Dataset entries
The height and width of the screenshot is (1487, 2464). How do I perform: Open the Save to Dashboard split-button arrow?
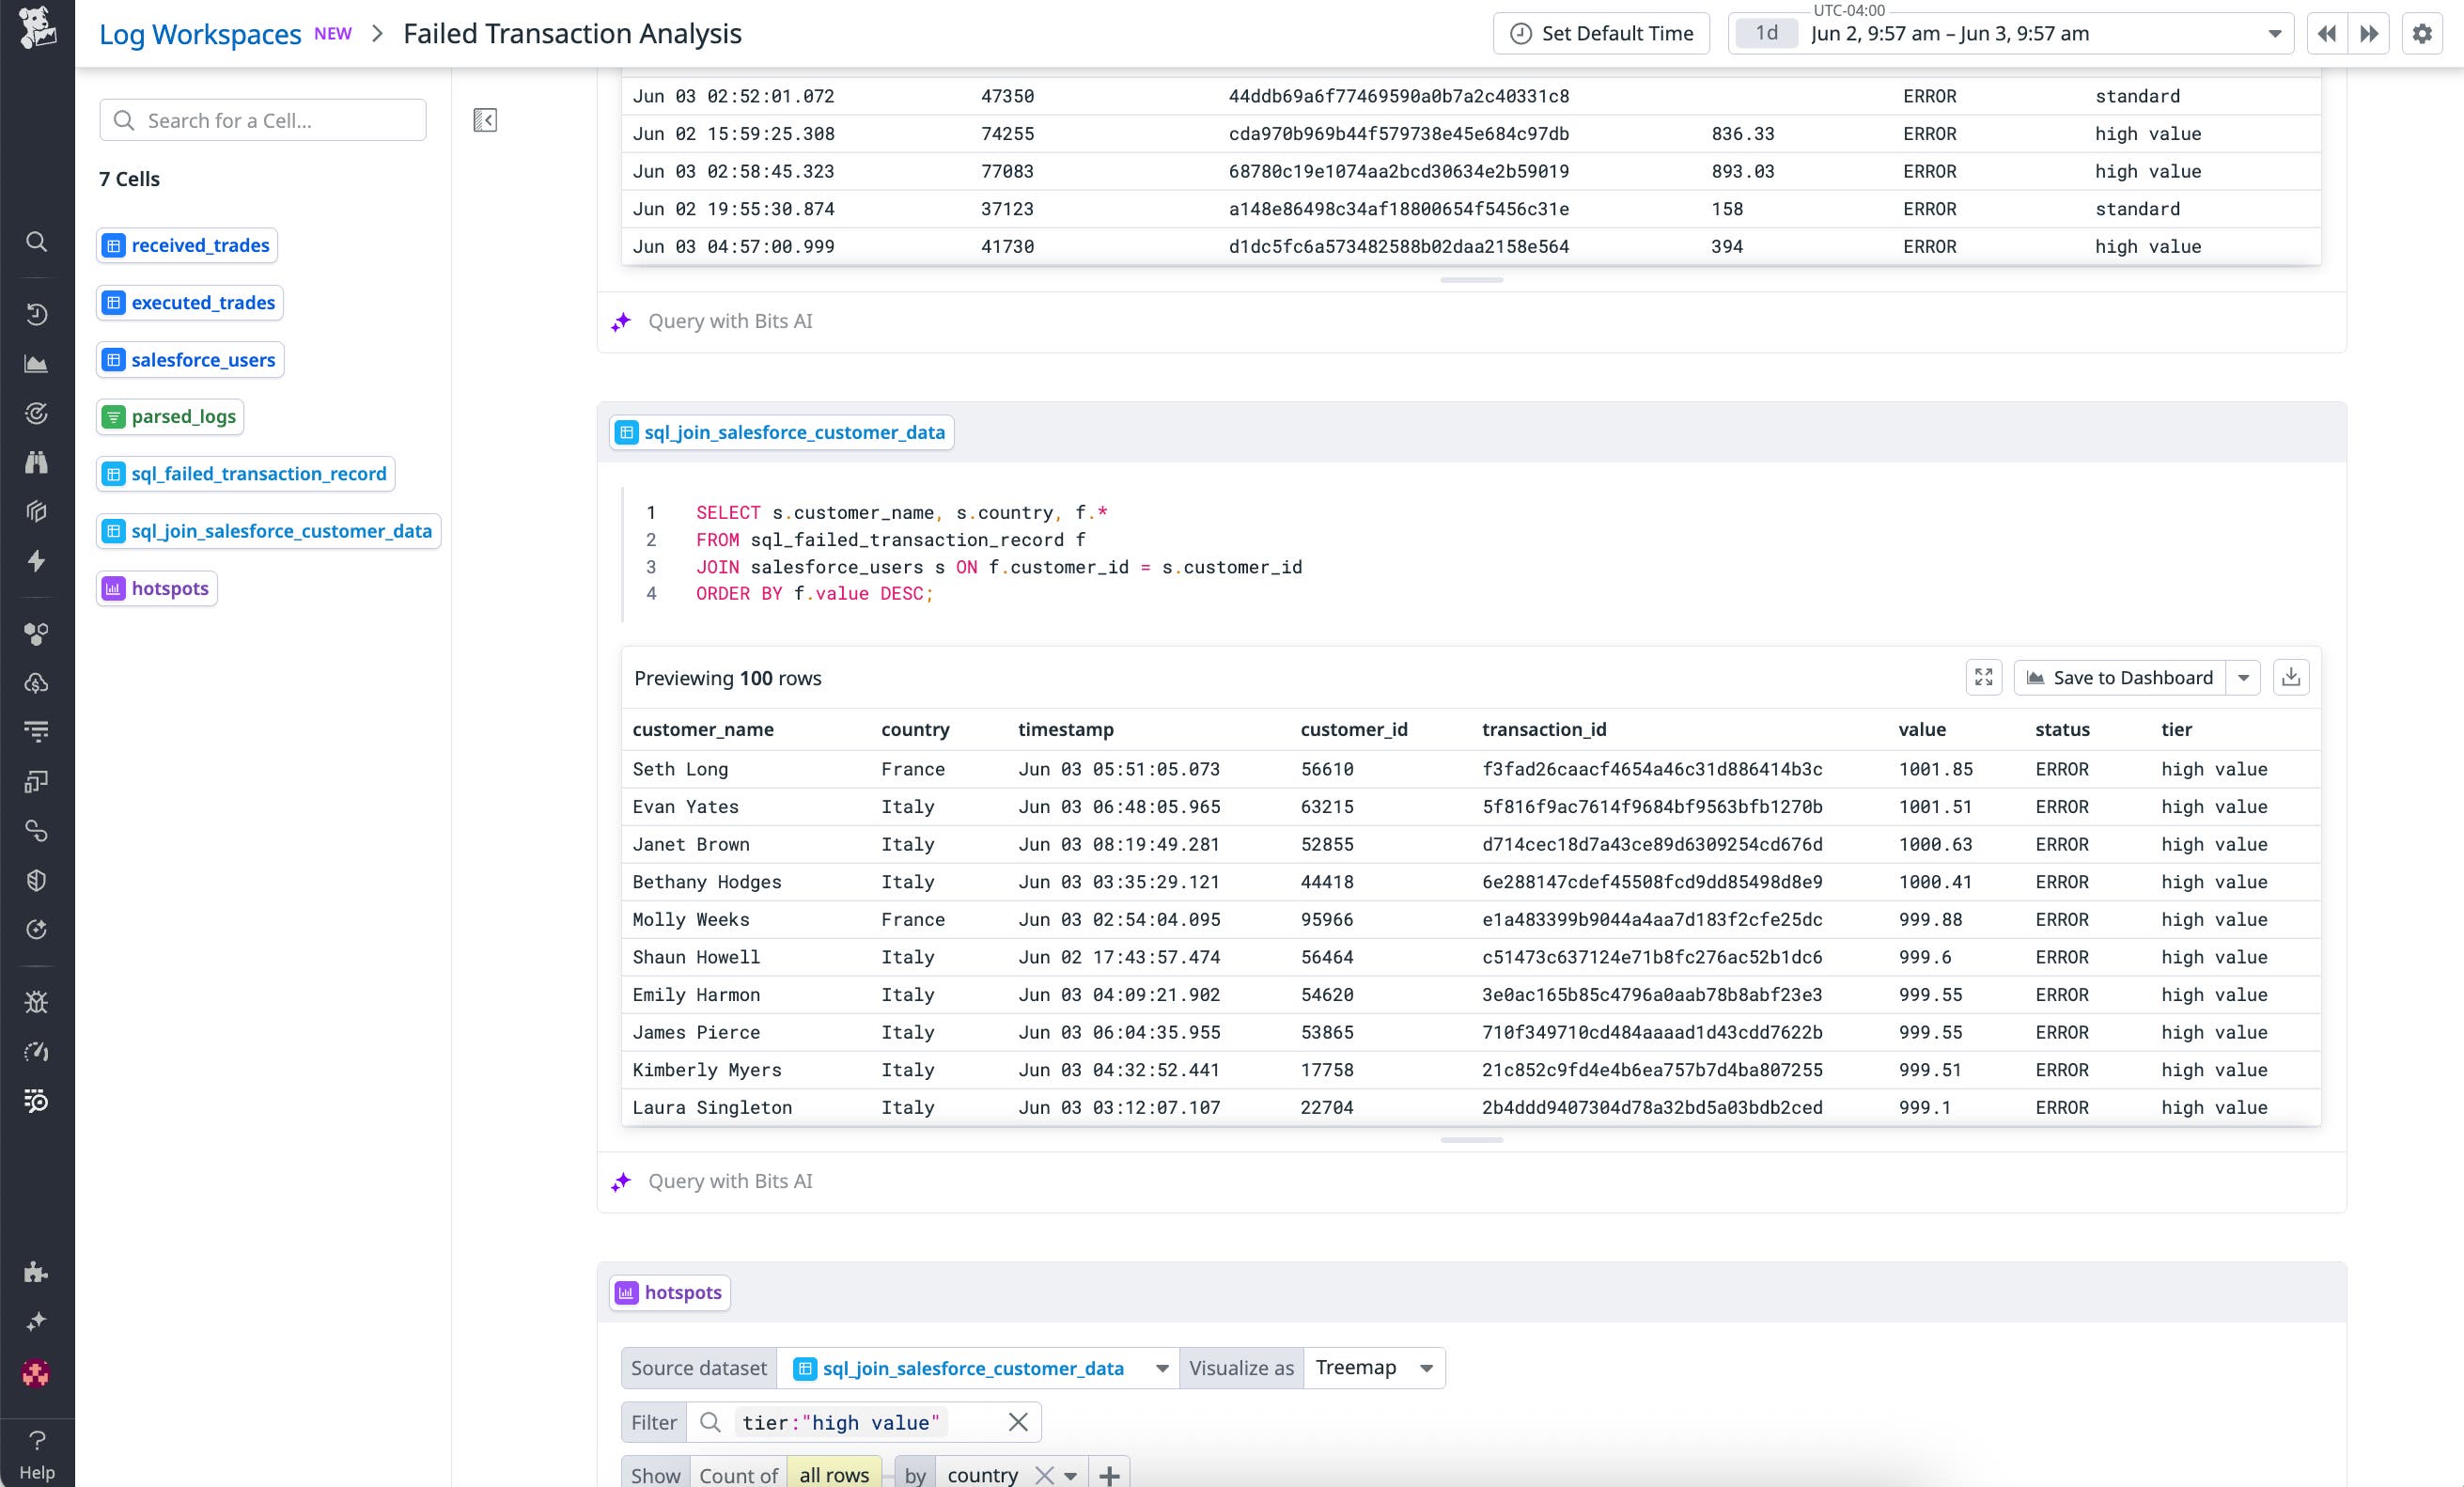coord(2243,677)
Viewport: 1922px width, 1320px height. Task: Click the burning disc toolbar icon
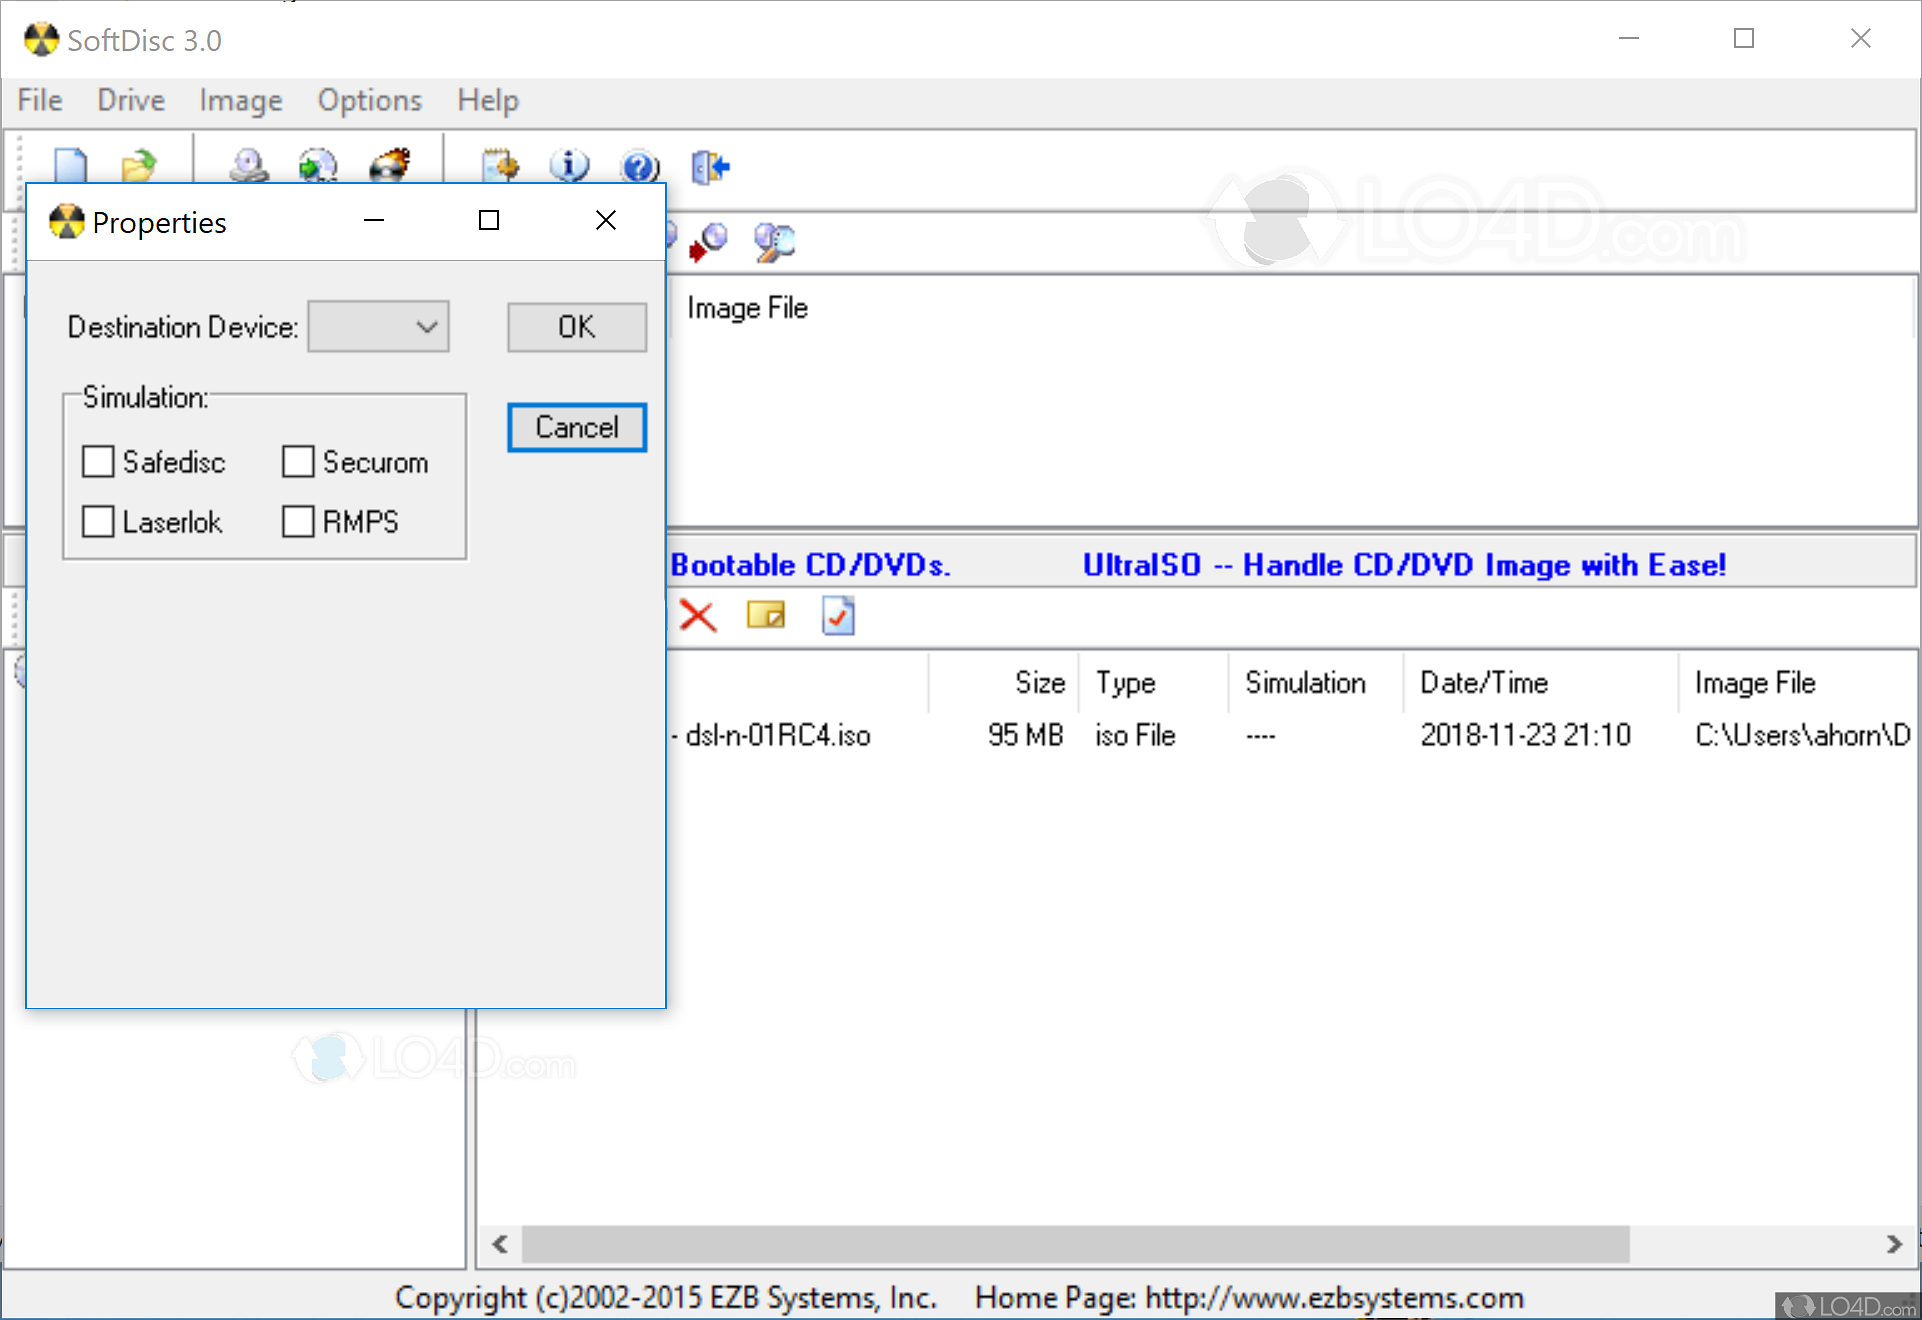point(390,165)
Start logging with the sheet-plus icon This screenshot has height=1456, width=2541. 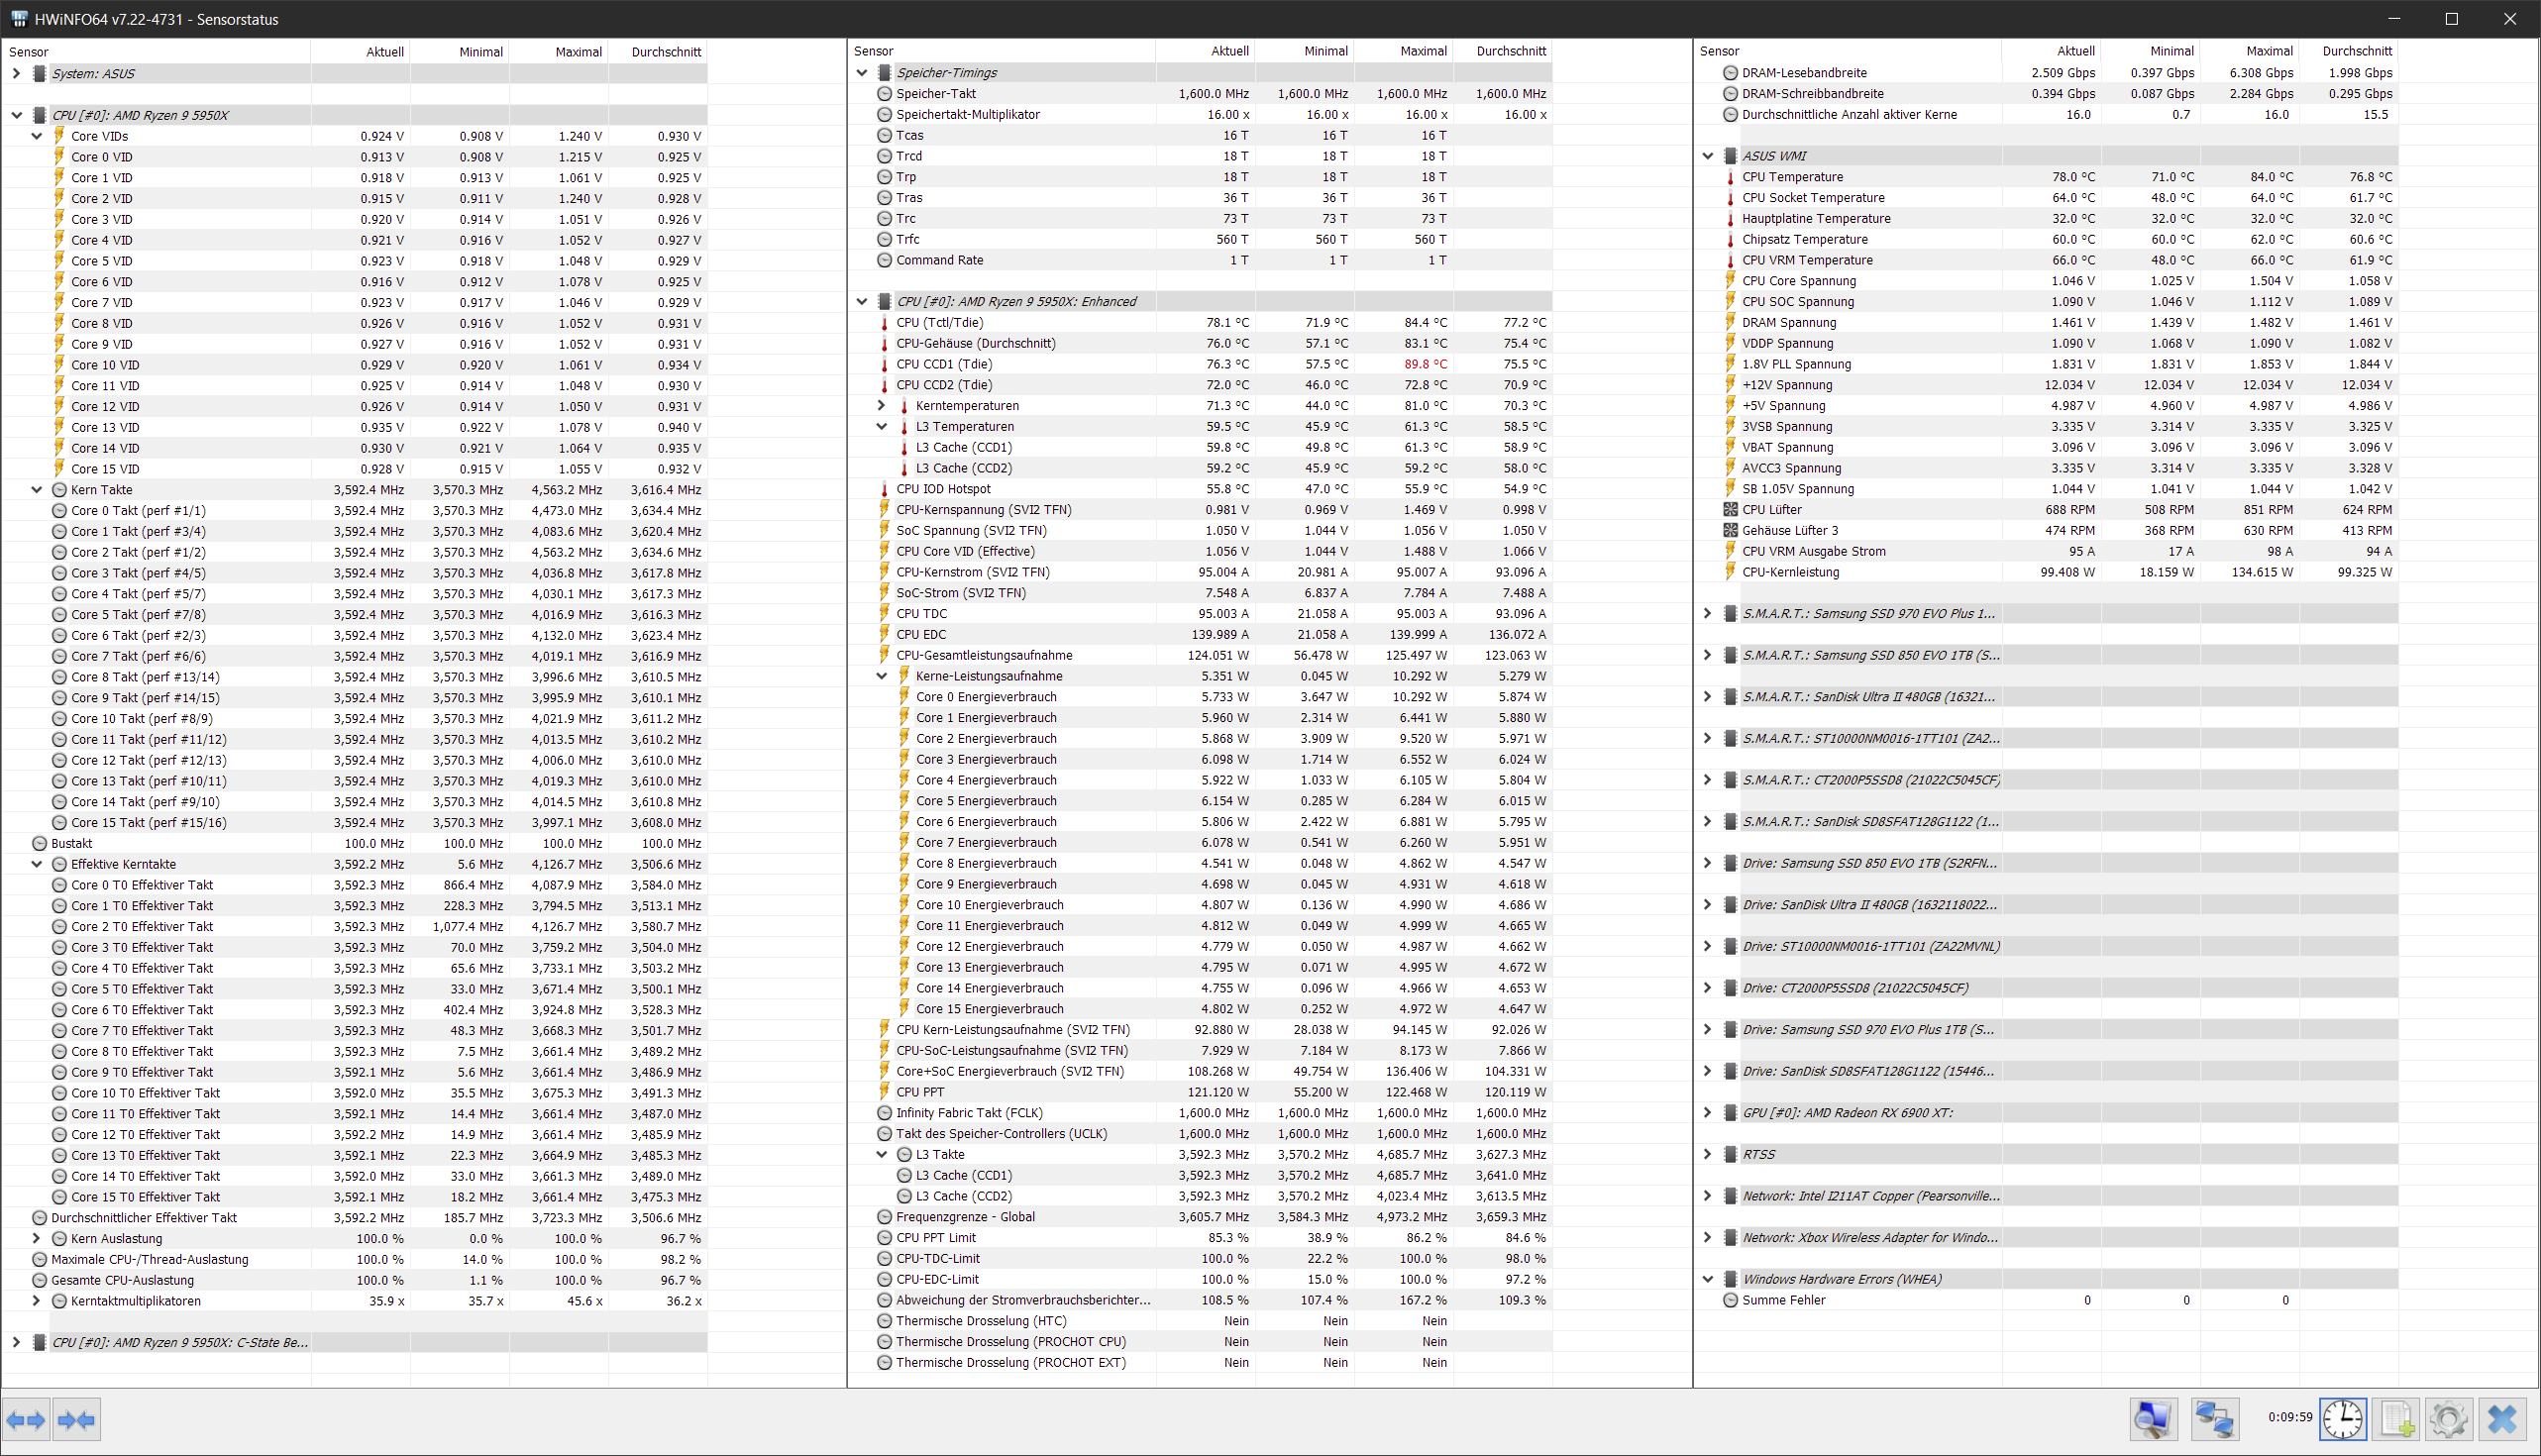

> Your objective
Your task is to transcribe all of the records precisely, with no images included.

> Answer to this task
The height and width of the screenshot is (1487, 2464). How do I perform: Open the Save to Dashboard split-button arrow?
coord(2243,677)
Viewport: 1922px width, 1320px height. Task: Click the burning disc toolbar icon
point(390,165)
Start logging with the sheet-plus icon This screenshot has height=1456, width=2541. 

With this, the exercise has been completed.